07.17.2018  
 

Early Reports Put 2018 Harvest at Above Average

California wine industry maintains an optimistic view, larger wineries sitting on full inventories

 
by Jim Gordon
 
hertz
 
Grape growers in many parts of California are predicting good yields for the state's 2018 harvest.

San Rafael, Calif.—Growers and winemakers expressed optimism in mid-July about the 2018 California wine grape harvest as bunch closure was occurring in many parts of the state. An average to above-average crop of about 4 million to 4.25 million tons was predicted by well-informed sources including the Allied Grape Growers cooperative and Ciatti & Co., grape and bulk wine brokers.

Winemakers also liked what they saw in vineyards in terms of crop size and condition. “In terms of quality, the vines have great uniformity, and pest pressure has been very low,” said Ryan Stapleton, director of grower relations for The Family Coppola. He sources fruit for 1.6 million cases of wine. Much comes from near the winery’s Sonoma County base but also as far south as the Santa Rita Hills in Santa Barbara County and as far north as Redwood Valley in Mendocino County. “Because of that uniformity, it looks to be a really good year so far, but we’ll see what mother nature throws our way during the next several weeks.”

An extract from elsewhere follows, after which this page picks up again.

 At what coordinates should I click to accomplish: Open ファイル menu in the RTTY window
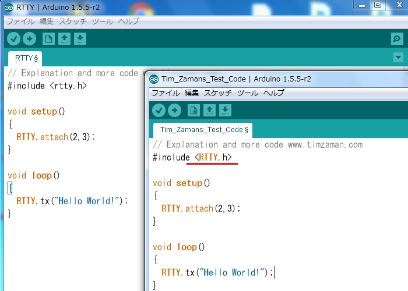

Stapleton and others interviewed by Wines & Vines noted that the growing season has been relatively cool in most of the coastal counties. Growing degree days have lagged behind last year, measuring 115 degree days behind 2017 in Windsor, Calif., in northern Sonoma County through July 12, for example, and 170 degree days behind 2014 for the same period. That raised a caution flag about a potentially later than average harvest risking damage from autumn rains, but it was too early in the season for serious worries.

Supply is strong
The wine industry had been in a reasonably balanced supply-demand situation since the 2017 vintage was completed. However, with retail sales of U.S. wine decelerating from a 5% rate of growth in June 2017 to less than 1% growth in June 2018, according to bw166.com, some of the larger wineries now have adequate if not more than adequate inventories in their tanks and barrels. They are less eager than last year to commit to more grapes and/or higher priced grapes for 2018, according to several well-informed sources.

“We’re in a time of change and adjustment,” said Glen Proctor, partner and broker in the Ciatti Company and a former winery grape buyer. “Premium wine is not showing the strength it once did as an overall category. Starting around last harvest we’re seeing some change. Price had been able to grow, but not so much now.”

Grape prices had risen generally in areas suitable for wines retailing at about $15 and higher. The weighted average grower return per ton in Monterey County, for example, rose by 8% to $1,413 from 2015 to 2017, according to the California Grape Crush Reports, and for Sonoma County the average grower return rose 15% in two years to $2,767.

Proctor said the squeeze at retail means wineries can’t maintain their margins if they keep paying more for grapes that go into wines stuck at certain price points. Adding to their resistance to higher grape prices is a currently strong supply of bulk wine. “We’re seeing a bit of a stall from the buyer side. The competitors are not chasing it. It’s not just big guys but the smaller wineries, too. I am getting more calls from growers who say, ‘I’ve got grapes available, do you have a buyer?’ On the other hand, wineries are saying, ‘My finance department won’t let me buy.’

“If I was in charge of supply strategy for a large winery I would say, well, why should I chase it? Do I want to set the price by buying more now or wait and see what the price will be?” Proctor said.

Besides the wait-and-see tactic, some wineries with full tanks have become sellers of bulk wine rather than buyers to manage the margin challenge. One move that Proctor has seen repeatedly is a winery selling off bulk wine from the more expensive coastal counties and buying bulk or grapes from lower-priced interior regions. They then blend in as much as they can to keep a Sonoma County or North Coast AVA on the label, or transition the brand to the lowest common denominator California AVA.

The Ciatti Company’s latest newsletter advises, “Sellers can unload small lots of wine at the current prices, but those wishing to move large volumes must consider discounting their price. This is when opportunities could arise for buyers.”

Weather cooperating
Affecting the likely timing of the harvest were spring rains and somewhat cooler temperatures than usual in the early part of the growing season, setting up expectations of a later than average start, at least in the coastal counties. Stapleton, at Francis Coppola winery, said the season is tracking seven to 10 days behind last year, and has been reading that a wet El Nino weather pattern may potentially settle in before the year is over, so he is watching the weather closely.

Dave Michul is the viticulturist who manages Beckstoffer Vineyards’ 1,000-plus acres of wine grapes in Napa Valley. “Things look really good here,” he said. “the vines are very uniform. Chardonnay looks less uniform, with some hens and chicks (variations in berry sizes). It was a little bit longer bloom than usual but Cabernet looks really good and Merlot looks really good. Growth was really good this spring. We had plenty of it and the April rains helped. Hopefully things will keep on par and we can finish the season without any more drama.”